Après un long silence, elle demanda :

« As-tu vu Anna récemment ? »

Ce prénom ne lui venait pas naturellement. L’utiliser lui donnait presque l’impression de manquer de respect à l’égard de cette gentille et auguste présence qu’elle avait connue sous le nom de Mme Madrigal. Pourtant, Michael semblait appeler leur ancienne propriétaire « Anna » depuis qu’il avait atteint la quarantaine, donc Mary Ann s’était efforcée de l’imiter.
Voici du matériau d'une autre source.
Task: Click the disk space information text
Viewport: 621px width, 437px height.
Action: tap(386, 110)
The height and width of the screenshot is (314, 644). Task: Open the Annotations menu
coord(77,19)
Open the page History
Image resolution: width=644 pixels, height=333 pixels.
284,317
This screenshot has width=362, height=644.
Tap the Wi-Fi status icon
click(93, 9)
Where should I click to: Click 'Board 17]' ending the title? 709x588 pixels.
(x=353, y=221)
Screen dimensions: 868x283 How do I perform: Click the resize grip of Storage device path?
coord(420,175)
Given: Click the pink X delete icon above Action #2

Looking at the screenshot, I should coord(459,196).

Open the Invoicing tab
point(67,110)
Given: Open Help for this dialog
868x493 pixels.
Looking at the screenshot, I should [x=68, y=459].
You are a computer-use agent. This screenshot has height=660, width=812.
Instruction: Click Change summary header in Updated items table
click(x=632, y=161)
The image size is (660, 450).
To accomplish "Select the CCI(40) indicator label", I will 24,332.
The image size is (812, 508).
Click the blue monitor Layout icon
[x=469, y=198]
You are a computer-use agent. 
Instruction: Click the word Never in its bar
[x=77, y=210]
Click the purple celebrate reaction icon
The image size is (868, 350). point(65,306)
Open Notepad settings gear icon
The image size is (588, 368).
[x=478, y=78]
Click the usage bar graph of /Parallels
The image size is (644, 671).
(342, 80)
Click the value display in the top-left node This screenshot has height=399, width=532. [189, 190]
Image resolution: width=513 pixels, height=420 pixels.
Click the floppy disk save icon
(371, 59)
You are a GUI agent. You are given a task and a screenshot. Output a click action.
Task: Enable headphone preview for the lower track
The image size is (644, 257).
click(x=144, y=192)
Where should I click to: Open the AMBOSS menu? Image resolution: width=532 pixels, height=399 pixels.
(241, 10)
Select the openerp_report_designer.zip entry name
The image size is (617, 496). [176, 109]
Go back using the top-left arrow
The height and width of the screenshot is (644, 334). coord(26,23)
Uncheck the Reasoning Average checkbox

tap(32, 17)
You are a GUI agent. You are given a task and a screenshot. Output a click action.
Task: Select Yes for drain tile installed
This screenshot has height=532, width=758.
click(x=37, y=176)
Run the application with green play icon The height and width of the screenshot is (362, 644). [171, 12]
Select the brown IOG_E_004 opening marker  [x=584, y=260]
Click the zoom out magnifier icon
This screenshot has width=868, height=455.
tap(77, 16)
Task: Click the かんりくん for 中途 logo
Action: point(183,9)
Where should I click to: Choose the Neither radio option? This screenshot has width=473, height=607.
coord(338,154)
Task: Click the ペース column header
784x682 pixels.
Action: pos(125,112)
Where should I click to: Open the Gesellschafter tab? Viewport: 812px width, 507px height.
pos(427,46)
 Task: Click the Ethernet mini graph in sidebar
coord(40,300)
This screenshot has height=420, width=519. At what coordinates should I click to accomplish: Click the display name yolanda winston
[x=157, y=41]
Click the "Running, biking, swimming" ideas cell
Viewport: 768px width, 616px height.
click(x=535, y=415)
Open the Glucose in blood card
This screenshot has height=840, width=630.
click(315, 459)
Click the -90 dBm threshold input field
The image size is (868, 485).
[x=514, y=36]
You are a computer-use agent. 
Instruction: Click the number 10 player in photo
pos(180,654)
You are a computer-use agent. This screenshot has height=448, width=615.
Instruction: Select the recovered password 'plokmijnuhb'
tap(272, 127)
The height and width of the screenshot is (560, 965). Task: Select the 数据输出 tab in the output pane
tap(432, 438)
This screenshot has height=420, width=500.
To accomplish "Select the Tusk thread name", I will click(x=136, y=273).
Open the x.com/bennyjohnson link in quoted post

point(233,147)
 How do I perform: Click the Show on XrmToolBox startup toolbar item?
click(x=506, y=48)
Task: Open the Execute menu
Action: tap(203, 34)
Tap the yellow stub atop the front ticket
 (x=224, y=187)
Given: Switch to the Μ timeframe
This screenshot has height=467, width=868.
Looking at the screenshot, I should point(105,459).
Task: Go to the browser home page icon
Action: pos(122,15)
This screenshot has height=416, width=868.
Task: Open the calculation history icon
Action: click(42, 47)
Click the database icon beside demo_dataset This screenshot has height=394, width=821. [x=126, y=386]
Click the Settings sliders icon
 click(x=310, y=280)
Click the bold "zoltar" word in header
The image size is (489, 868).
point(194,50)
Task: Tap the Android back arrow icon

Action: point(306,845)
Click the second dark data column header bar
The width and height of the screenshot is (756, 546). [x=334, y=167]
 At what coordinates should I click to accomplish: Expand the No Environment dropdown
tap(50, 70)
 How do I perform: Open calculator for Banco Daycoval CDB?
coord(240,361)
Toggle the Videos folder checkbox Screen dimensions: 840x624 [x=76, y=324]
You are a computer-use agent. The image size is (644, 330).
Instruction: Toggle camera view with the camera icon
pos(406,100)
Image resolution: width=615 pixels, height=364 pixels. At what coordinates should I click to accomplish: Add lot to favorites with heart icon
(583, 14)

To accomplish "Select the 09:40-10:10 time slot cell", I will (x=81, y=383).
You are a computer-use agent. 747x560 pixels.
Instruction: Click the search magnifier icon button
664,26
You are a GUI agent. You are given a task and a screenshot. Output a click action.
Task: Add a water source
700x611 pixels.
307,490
« Elle est venue dîner le mois dernier. Je la croise assez souvent, bien sûr, quand il faut que je récupère Jake… ou que je dépose quelque chose. »

Elle n’avait rencontré l’assistant de Michael qu’une fois, lorsqu’elle était revenue à San Francisco avec l’avion privé de Bob après la crise cardiaque de Mme Madrigal. Il lui avait paru extrêmement timide, mais consciencieux. Pas une seconde, elle ne s’était doutée qu’il était transsexuel avant que Michael ne le lui apprenne, après son retour dans le Connecticut.

« C’est formidable qu’elle l’ait, non ?

— Et inversement », répliqua Michael.

Un grand oiseau noir – un corbeau, pensa-t-elle, ou peut-être une corneille – abandonna le bord de la rivière et vint se poser juste devant eux sur un panneau autoroutier jaune et noir sur lequel était marqué ATTENTION VERGLAS. L’oiseau piailla un instant, comme pour souligner la portée du message sur le panneau, puis reprit son envol, funeste présage directement sorti d’un roman de Poe et perdu en plein XXIe siècle.

Tout va si vite, pensa-t-elle. On mesure notre vie à l’aune de dîners et de vols aériens, et on n’a pas le temps de dire ouf que c’est terminé. On perd tous ceux qu’on aime, si tant est qu’eux ne nous perdent pas avant, et les moindres de nos actes sont là pour nous divertir de cette réalité.

« Tu m’emmèneras la voir ? »

Michael avait perdu le fil de la conversation :

« Pardon… quoi ?

— Tu m’emmèneras voir Anna ?

— Bien sûr. »

Il avait presque l’air soulagé.

« Dès qu’on sera rentrés, si tu veux.

— Attendons que l’opération soit passée, décréta-t-elle. Ce sera mieux. »

Croyant toujours pouvoir bénéficier d’une chance supplémentaire, elle remettait toujours tout au lendemain, elle en avait conscience. Tôt ou tard, elle allait sans doute devoir payer.